Formulation and In-Vitro Evaluation of Alfuzosin-Loaded Sodium Alginate Microspheres for Controlled Release in Benign Prostatic Hyperplasia

Abstract

This study sought to develop and assess sodium alginate-based microspheres of alfuzosin for the controlled release of medication in the treatment of benign prostatic hyperplasia (BPH). Alfuzosin, noted for its brief biological half-life and frequent dosing necessities, is an ideal candidate for sustained-release delivery methods.
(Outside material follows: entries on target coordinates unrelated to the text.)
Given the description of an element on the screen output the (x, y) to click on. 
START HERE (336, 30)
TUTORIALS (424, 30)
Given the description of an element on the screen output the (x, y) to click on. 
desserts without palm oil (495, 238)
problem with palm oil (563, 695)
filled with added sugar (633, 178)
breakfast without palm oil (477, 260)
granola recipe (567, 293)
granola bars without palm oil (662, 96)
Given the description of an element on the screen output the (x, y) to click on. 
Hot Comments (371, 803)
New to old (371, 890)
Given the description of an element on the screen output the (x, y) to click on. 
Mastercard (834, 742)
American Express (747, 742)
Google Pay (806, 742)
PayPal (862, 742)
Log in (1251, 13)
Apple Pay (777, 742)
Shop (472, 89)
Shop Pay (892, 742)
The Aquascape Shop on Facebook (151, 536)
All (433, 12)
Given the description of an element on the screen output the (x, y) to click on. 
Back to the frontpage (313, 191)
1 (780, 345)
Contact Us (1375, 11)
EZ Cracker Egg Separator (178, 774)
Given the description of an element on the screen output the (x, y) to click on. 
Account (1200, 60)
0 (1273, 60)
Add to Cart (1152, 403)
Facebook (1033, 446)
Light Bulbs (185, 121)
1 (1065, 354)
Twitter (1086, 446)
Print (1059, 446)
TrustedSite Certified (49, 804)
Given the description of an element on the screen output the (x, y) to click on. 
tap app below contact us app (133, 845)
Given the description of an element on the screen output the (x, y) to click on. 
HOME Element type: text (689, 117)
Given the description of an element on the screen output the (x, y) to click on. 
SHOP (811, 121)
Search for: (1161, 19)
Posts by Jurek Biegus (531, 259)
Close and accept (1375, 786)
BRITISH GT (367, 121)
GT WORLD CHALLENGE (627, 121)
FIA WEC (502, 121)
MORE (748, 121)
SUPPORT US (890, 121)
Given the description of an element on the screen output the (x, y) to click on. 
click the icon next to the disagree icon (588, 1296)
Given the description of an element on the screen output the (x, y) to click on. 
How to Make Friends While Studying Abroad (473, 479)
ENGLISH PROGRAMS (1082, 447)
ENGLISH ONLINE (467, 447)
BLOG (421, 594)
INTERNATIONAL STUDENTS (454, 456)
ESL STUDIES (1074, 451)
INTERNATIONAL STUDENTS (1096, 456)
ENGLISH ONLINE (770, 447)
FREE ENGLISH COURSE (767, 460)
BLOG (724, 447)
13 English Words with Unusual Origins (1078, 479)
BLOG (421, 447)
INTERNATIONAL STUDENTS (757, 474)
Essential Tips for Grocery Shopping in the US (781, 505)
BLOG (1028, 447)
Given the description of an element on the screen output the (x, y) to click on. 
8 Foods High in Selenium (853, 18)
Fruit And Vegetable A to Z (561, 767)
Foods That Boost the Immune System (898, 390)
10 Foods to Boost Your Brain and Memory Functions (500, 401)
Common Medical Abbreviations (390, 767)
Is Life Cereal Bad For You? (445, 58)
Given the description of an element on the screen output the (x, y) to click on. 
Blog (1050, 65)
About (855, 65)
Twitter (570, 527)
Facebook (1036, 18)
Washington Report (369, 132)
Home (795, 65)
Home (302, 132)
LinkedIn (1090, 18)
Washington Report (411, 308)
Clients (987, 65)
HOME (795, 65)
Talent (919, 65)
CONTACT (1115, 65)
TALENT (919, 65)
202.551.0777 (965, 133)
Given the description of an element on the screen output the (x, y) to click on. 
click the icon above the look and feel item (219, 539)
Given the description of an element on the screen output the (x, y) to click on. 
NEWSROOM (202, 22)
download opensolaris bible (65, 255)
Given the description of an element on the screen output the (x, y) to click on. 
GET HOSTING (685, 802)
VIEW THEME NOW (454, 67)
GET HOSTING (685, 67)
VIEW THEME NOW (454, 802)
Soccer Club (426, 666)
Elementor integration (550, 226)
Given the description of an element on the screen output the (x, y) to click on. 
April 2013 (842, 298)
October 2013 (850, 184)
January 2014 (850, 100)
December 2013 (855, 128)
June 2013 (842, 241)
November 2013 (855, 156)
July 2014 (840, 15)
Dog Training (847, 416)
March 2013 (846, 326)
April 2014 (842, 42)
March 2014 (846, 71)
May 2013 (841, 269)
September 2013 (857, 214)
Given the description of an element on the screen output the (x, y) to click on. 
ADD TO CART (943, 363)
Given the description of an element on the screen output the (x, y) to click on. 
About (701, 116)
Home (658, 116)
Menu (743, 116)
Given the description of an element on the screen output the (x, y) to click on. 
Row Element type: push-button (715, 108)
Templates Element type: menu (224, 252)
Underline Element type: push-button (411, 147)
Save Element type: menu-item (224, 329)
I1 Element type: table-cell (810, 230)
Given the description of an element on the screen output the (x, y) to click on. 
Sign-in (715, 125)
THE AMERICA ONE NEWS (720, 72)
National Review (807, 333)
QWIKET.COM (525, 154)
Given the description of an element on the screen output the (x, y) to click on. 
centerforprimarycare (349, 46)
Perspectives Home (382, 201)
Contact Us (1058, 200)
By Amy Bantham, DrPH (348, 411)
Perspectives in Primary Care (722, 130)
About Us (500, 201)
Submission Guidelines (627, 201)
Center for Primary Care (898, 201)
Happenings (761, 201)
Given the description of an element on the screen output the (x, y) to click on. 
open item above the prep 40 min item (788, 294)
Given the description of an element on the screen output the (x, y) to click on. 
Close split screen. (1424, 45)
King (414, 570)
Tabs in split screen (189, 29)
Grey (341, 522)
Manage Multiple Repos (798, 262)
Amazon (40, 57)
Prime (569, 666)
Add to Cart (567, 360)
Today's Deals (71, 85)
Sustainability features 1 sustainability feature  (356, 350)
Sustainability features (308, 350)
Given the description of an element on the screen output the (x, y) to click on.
Microspheres were synthesised via the ionotropic gelation method, utilising sodium alginate as the principal polymer and calcium chloride as the cross-linking agent. Five formulations (F1–F5) were created by altering alginate concentration while keeping the medication load constant. Preformulation experiments demonstrated exceptional linearity of alfuzosin within the range of 5–25 µg/mL (R² = 0.999), hence verifying UV spectrophotometric analysis. The synthesised microspheres displayed a smooth, spherical morphology, with particle size escalating from 142.6 ± 4.8 µm to 238.9 ± 8.1 µm as polymer concentration augmented. Entrapment efficiency markedly increased from 61.4 ± 2.3% to 87.4 ± 3.6%, although drug content remained consistent (94.8–99.3%). In vitro dissolution tests revealed polymer-dependent drug release, with the optimised formulation F5 attaining sustained release for up to 12 hours. Release kinetics demonstrated a transition from Higuchi diffusion to near zero-order release at elevated polymer concentrations, with the Korsmeyer–Peppas model indicating anomalous transport behaviour. The stability investigations validated the resilience of the optimised formulation. Sodium alginate microspheres constitute a promising controlled-release mechanism for once-daily alfuzosin treatment in benign prostatic hyperplasia (BPH).